“We shall meet in the place where there are no taco salads.”
-George Orwell, probably
I slide into the lunchroom with vigor. They have that cute turnstile at the door I squeeze my hip into as if I’m going through gate 6 of Yankee Stadium, but it’s no ballgame to me. My face, cloaked with that American Flag gator, is stern under the fabric. Stolid as the steel on the counter where trays slide by with cheeseburgers, fries, egg rolls, General Tso sauce, bacon egg and cheeses (the most economical of Kennedy lunch orders), small pizza pies, Reubens, Cubans (the sandwiches, not people), Philly cheese steaks, Chicken Caesar wraps, empanadas, quesadillas, and the taco salad.
There’s something about that taco salad that drives those guys behind the counter wild. Maybe it’s some sort of intoxicant that makes Joe so eager to sell it to you. When he makes those taco salads, (which, it is important to note, is really more of a wrap than a salad, an advertising misnomer I am reluctant to forgive), wild horses couldn’t stop this man from convincing you of buying his magnum opus.
He looks at me through those glasses, I am taking a minute of deliberation. I said it before, this is not a game to me. Not a single lunch product will ever be bought by Gianni Bove without the utmost contemplation.
“I made salads today, Gianni,” he says, the facsimile of a smile covered by his KN95 mask. “taco salads.” He’s in full out laughter now. I squint my eyes just enough to show that I concur with his humor. He’s referring to my short-lived diet that took place the first week of November. I went up to him with an almost infinite quantity of gall and actually said, “Would you mind making the garden salads without avocado?” If I ever end up in hell, I think Satan should probably spare his fire and just spoon-feed me avocado.

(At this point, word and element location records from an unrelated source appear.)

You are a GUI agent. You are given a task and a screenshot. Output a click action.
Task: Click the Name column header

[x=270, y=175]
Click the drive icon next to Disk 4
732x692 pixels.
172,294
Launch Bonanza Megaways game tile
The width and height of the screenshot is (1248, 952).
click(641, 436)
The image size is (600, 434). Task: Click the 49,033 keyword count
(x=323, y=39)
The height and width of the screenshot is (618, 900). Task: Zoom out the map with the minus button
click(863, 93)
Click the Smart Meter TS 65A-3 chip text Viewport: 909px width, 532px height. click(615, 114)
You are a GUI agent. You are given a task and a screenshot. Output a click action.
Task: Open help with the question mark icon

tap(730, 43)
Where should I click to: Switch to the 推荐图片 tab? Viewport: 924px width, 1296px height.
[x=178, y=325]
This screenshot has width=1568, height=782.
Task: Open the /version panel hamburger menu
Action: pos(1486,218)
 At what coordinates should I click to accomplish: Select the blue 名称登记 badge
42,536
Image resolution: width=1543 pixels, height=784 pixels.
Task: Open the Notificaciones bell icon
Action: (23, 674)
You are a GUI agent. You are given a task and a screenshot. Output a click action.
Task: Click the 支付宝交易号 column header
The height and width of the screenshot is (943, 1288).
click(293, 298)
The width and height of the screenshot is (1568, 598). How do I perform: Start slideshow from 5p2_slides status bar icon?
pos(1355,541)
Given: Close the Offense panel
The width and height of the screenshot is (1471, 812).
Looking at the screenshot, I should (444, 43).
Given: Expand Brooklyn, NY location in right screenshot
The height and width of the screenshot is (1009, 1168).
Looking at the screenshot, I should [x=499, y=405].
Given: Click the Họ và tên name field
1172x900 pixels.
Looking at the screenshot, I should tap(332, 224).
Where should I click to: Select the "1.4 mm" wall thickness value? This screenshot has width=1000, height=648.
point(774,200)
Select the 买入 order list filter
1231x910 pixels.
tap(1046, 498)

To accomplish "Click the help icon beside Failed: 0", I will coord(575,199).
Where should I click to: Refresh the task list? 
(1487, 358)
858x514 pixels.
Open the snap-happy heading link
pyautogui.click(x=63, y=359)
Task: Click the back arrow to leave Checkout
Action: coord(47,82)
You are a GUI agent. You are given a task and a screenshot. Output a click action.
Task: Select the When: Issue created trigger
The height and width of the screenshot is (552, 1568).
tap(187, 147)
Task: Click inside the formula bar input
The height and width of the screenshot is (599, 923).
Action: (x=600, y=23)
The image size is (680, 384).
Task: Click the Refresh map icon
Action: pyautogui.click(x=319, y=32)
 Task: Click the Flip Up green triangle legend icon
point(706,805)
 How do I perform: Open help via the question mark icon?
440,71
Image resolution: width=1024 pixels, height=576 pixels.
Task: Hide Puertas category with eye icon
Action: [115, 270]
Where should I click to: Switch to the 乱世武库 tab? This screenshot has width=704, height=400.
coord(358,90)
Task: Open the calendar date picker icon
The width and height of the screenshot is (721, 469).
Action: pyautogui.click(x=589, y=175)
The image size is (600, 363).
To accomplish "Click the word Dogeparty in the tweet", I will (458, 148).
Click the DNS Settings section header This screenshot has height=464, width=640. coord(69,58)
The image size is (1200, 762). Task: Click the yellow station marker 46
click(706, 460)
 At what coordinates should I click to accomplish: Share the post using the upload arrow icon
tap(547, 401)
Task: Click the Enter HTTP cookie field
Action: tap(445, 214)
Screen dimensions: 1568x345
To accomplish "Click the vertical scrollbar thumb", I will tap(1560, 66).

Especially with how gas prices are looking. But I digress.
Like the good man he is, he did make those salads for me. But after a short while I grew weary of the whole self-care thing and stopped buying them. He hasn’t let me forget my failure.
“I really recommend you get the taco salad, I made them great today.”
Not wanting to disappoint him, I got that taco salad. I didn’t love the price, but I bought it anyway. I gave Joe a little nod as I stepped out.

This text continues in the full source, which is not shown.